> _Text_

** Begin **

We discussed how we were going to fix it, but since we were only going to sell the car (got wifey a new car), we decided on just taking the write down on sale price and chock it up as a lesson learned. He also got a repair estimate at $2500, which would make us dip into insurance to get it fixed. I thought it was high, so I decided not to go that way.

It has had an ABS code on since he gave it back, but since we weren't driving it I was ignoring it until I had time to actually work on it. I finally got a chance to today and was a bit taken aback by what I found...

On both sides, the external side of the strut is beat to all hell and back. On the passenger side, the ABS sensor line is sheared in half. (see pics below)









You can see the severed cable crossing in the upper left of the picture. 


















The line exits through this hole on the right.

I have a few questions, which could be spread over multiple sub-forums, but most are brake related.

1. How in the hell do I replace the ABS sensor line? This is not the sensor itself, but the electrical line. 

2. Does anyone know where to get an ABS sensor line? Everywhere I know of to look for VW parts only has the sensor itself.

3. On the struts, should there be a flat face roughly 1" below the spring cradle?

4. How intensive is the replacement of OEM struts? On my Subaru it's about 10 bolts and 45min/side plus an alignment?

And to prevent the complaining and bitching about my friend, how stupid he is, how I should make him pay for it, etc. I've already heard it from enough people, so quell your ranting, and please help me with my question. He and I will work something out once we have a dollar number to start with.

Thanks,
Mark


----------



## GTijoejoe (Oct 6, 2001)

OK first off, should probably use the correct chains next time, they should fit without destroying your vehicle :thumbup:

After the fact, I have no personal experience with this type of condition, but I have seen splice in kits for replacing this type of mishap... you should consult your dealer, its not like nobody on earth has ever had this happen to them (so the dealer should know how to fix it).

The struts are very simple to replace, pretty straight forward, if you have done a subie, you can do your VW.

Worst case, you can splice your own wire to fix the issue, probably won't have the same attachment methods but you can figure something out I bet.

** End **

> _Data for processing_
** Begin **

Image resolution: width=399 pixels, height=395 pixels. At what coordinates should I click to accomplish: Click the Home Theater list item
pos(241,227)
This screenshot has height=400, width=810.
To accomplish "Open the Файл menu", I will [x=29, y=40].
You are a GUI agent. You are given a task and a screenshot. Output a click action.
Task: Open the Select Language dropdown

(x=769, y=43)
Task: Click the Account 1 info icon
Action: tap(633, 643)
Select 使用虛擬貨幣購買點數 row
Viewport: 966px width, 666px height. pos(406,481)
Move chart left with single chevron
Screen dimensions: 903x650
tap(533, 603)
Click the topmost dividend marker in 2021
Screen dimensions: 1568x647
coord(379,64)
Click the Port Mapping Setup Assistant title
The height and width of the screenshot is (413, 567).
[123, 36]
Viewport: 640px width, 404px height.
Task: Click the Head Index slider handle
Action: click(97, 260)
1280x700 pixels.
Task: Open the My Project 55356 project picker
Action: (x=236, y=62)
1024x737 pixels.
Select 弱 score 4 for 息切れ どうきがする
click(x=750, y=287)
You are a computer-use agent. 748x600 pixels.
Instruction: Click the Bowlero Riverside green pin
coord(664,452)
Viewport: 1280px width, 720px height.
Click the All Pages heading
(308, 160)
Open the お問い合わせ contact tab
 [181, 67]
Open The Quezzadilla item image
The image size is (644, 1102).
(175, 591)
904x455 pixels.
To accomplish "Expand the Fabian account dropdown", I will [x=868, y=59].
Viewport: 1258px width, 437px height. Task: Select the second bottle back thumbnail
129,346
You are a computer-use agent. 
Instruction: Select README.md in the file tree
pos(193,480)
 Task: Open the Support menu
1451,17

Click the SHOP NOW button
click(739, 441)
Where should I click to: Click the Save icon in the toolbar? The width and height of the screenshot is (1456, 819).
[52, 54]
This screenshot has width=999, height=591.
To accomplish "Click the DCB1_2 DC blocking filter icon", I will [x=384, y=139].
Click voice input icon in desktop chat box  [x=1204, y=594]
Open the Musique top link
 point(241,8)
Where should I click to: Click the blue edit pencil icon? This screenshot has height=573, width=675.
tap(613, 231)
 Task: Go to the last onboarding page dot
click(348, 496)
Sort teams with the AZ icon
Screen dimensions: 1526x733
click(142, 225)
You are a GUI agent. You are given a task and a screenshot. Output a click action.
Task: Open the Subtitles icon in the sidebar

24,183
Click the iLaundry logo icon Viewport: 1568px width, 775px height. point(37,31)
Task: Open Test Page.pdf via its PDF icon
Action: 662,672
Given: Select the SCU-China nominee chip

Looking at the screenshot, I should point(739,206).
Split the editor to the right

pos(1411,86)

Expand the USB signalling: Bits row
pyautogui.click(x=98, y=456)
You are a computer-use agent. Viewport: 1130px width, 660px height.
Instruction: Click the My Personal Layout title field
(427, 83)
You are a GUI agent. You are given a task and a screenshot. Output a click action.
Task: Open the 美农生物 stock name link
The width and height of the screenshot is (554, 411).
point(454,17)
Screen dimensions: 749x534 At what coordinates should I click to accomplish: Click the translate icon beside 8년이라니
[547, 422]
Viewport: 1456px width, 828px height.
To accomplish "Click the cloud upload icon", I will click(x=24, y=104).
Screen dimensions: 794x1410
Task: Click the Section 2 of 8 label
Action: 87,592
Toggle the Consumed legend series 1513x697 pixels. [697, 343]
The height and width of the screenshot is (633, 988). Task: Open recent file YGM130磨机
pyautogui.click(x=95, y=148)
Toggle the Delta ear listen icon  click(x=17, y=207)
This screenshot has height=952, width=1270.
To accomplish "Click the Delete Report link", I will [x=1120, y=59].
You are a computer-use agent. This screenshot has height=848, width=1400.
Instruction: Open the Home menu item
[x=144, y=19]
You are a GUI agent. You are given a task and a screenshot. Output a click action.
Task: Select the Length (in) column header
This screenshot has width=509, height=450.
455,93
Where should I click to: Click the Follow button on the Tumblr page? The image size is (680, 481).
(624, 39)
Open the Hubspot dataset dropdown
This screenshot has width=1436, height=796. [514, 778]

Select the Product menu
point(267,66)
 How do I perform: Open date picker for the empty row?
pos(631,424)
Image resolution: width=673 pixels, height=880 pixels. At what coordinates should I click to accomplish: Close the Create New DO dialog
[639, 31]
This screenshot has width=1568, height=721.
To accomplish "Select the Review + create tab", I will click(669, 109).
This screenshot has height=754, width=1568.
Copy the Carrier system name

** End **

> _Given exercise A_
Copy the passage of the forum thread that begins at the words "We discussed how" and ends after the words "(see pics below)".
> _Given exercise B_
Repeat, character for character, the lines of the records that start at the line containing "Where should I click to: Click the Save" and end after the line containing "Action: 662,672", with both of those lines included.
The forum thread and the records are unrelated material.

> _Exercise output A_
We discussed how we were going to fix it, but since we were only going to sell the car (got wifey a new car), we decided on just taking the write down on sale price and chock it up as a lesson learned. He also got a repair estimate at $2500, which would make us dip into insurance to get it fixed. I thought it was high, so I decided not to go that way.

It has had an ABS code on since he gave it back, but since we weren't driving it I was ignoring it until I had time to actually work on it. I finally got a chance to today and was a bit taken aback by what I found...

On both sides, the external side of the strut is beat to all hell and back. On the passenger side, the ABS sensor line is sheared in half. (see pics below)

> _Exercise output B_
Where should I click to: Click the Save icon in the toolbar? The width and height of the screenshot is (1456, 819).
[52, 54]
This screenshot has width=999, height=591.
To accomplish "Click the DCB1_2 DC blocking filter icon", I will [x=384, y=139].
Click voice input icon in desktop chat box  [x=1204, y=594]
Open the Musique top link
 point(241,8)
Where should I click to: Click the blue edit pencil icon? This screenshot has height=573, width=675.
tap(613, 231)
 Task: Go to the last onboarding page dot
click(348, 496)
Sort teams with the AZ icon
Screen dimensions: 1526x733
click(142, 225)
You are a GUI agent. You are given a task and a screenshot. Output a click action.
Task: Open the Subtitles icon in the sidebar

24,183
Click the iLaundry logo icon Viewport: 1568px width, 775px height. point(37,31)
Task: Open Test Page.pdf via its PDF icon
Action: 662,672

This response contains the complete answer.